WORK ORDER 1:
Answer these questions using the FOI passage.
(a) Under which sections of the FOI Act were all draft reports claimed to be exempt?
(b) According to the note, what must an agency publish?
(c) Which section of the FOI Act was also engaged in relation to confidential source material including Document 3?

It found that although there were some respects in which it may be in the public interest for the public to know of the remarks made privately, it was overwhelmingly contrary to the public interest for the notes to be released (with or without express identification of the names of the sources).  The mere redaction of source names would not protect the sources from the risk that their identities might be apparent from the information itself. 

The Tribunal opined that it could ‘hardly be in the public interest’ for a communication involving Department officers intended only for consumption within the Department, dealing with sensitive private discussions to be publicly released. 

Section 33(a)(iii) of the FOI Act was also engaged in relation to confidential source material including Document 3.  No public interest questions arise in relation to that exemption.

 

Draft reports 

All draft reports were claimed to be exempt under ss 47C and 47E(d) of the FOI Act, amongst other grounds. 

Section 47C of the FOI Act is in the following terms:

                General Rule

  1. A document is conditionally exempt if its disclosure under this Act would disclose matter (deliberative matter) in the nature of, or relating to, opinion, advice or recommendation obtained, prepared or recorded, or consultation or deliberation that has taken place, in the course of, or for the purposes of, the deliberative processes in volved in the functions of:
  2. an agency;
  3. a Minister; or 
  4. the Government of the Commonwealth 

Exceptions

  1.  Deliberative matter does not include either of the following:
  2. operational information (see section 8A);
  3. purely factual material.

Note:      An agency must publish its operational information (see section 8)

  1. This section does not apply to any of the following:

 

  1. reports (including reports concerning the results of studies, surveys or tests) of scientific or technical experts, whether employed within an agency or not, including reports expressing the opinions of such experts on scientific or technical matters;
  2. reports of a body or organisation, prescribed by the regulations, that is established within an agency; 
  3. the record of, or a formal statement of the reasons for, a final decision given in the exercise of a power or of an adjudicative function.

SOURCE MATERIAL:
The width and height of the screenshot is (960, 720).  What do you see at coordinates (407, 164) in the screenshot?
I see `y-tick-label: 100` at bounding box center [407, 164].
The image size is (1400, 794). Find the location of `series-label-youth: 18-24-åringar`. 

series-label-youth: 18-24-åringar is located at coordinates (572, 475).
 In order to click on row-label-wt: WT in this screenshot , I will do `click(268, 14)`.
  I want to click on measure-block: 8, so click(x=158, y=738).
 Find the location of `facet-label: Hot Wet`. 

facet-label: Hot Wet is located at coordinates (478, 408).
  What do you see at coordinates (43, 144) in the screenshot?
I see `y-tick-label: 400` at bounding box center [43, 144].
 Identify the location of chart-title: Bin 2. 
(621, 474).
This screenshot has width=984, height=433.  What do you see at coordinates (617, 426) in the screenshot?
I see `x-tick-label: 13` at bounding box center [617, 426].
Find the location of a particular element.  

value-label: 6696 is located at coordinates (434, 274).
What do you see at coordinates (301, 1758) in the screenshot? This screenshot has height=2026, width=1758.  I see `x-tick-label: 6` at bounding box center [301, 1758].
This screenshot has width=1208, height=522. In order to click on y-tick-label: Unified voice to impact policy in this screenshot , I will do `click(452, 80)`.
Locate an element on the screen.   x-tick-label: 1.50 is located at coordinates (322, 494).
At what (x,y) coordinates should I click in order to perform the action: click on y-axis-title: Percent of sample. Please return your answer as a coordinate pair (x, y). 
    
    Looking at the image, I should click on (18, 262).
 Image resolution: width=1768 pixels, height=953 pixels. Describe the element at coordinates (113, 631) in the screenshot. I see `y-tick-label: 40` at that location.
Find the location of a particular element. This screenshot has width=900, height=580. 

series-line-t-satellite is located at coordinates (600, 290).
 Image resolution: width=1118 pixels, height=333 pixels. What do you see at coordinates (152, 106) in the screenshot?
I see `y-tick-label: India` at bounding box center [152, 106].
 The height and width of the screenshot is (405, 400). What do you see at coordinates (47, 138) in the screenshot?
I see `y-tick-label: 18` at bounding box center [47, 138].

WORK ORDER 2: Return, unchanged, the lines of the listing between the line holding "This screenshot has width=1208, height=522." and the line holding "Image resolution: width=1768", inclusive.

TASK ANSWER 1:
(a) Sections 47C and 47E(d).
(b) Its operational information.
(c) Section 33(a)(iii).

TASK ANSWER 2:
This screenshot has width=1208, height=522. In order to click on y-tick-label: Unified voice to impact policy in this screenshot , I will do `click(452, 80)`.
Locate an element on the screen.   x-tick-label: 1.50 is located at coordinates (322, 494).
At what (x,y) coordinates should I click in order to perform the action: click on y-axis-title: Percent of sample. Please return your answer as a coordinate pair (x, y). 
    
    Looking at the image, I should click on (18, 262).
 Image resolution: width=1768 pixels, height=953 pixels. Describe the element at coordinates (113, 631) in the screenshot. I see `y-tick-label: 40` at that location.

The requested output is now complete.